From April 9-14, I was at the Leitrim Dance Festival in Carrick-on-Shannon, Co. Leitrim, Ireland.  It was my first ever trip to Ireland and my first time at a traditional dance festival.  I knew what I had hoped to gain from the experience and after a few weeks at home, I realize that I encountered and gathered so much more!

What first struck me was the welcome I received.  My entire experience of old-style Irish dance to that point had been online, mostly through videos, but with a few zoom classes, which don’t offer much opportunity for connection.  People were kind and I was immediately enfolded into a community of dancers passionate about dance, its history, and the community surrounding it.  This particular festival was lauded by many of the participants as the best one for dancers to meet and connect in meaningful ways.

As the festival unfolded and our instructors shared their repertoire and stories, it was clear that dance has deep roots in the community.  Suddenly, the readings I had done previously intersected with the lived history of the people I met.  This more than anything feeds the mission and vision of Kaleidoscope Studio: dance for all occasions, for all people that is rooted in community.

Over the past 70 years or so, community has been pulled apart, like a lose thread in a garment; a slow unravelling that has resulted in a lot of string and very little sweater.  Cities have grown and isolated activities have increased.  Consider the advent of the home radio, which gave way to the television, which has given way to online streaming on individual devices.  On top of that, participation in what were historically community-based activities, such as music and dance, have become highly performative, moving away from social engagement towards personal achievement.

What if music and dance became less about presentation and more about engagement?  What if we could shift out of our expectation of being the best at something to thinking more about being together in something?  Every night of the festival, Cryan’s Teach Ceoil hosted a session — which included music and dance.  I watched my new friends with awe as they stepped up to dance or joined in with their instruments.  Those evenings were filled with laughter, conversation, music, and dancing.    

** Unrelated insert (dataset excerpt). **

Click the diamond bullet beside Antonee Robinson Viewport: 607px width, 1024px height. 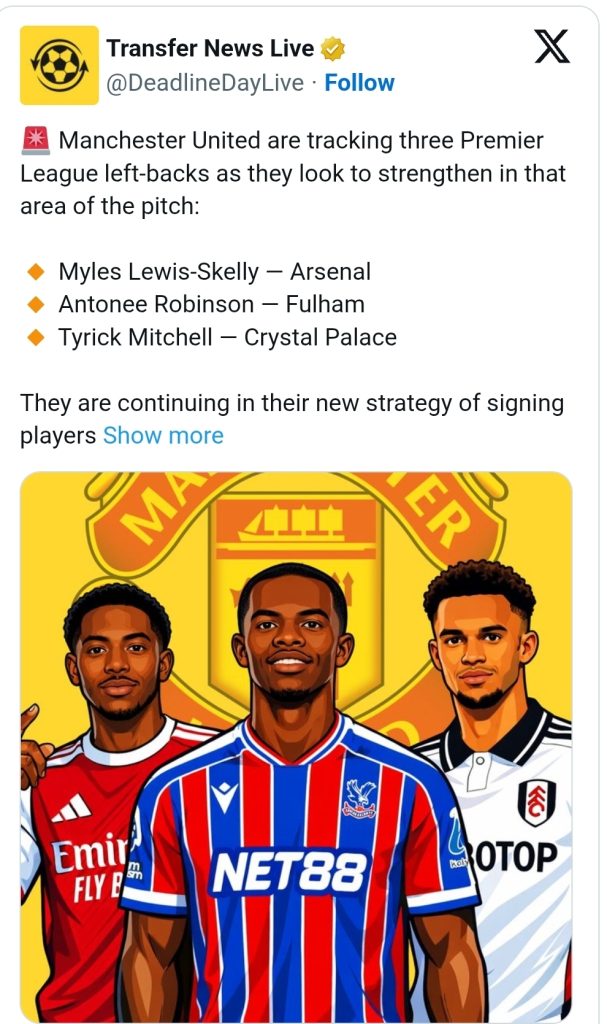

One of my favourite stories about my grandparents is how they would load the piano into the back of a truck and head out to whatever social gathering was on for the night.  There was music and dancing, laughter and stories – in short, a community of people gathered together.  I recently had a conversation with one of my former dancers who shared that even now, three years after her last class, she will find herself stepping about, working rhythms through her feet.  I would love nothing more than to get her and others like her out to dance again!  The challenge for me and the studio, and I invite you to join me, is to take steps towards creating a community that revels in music and dance together!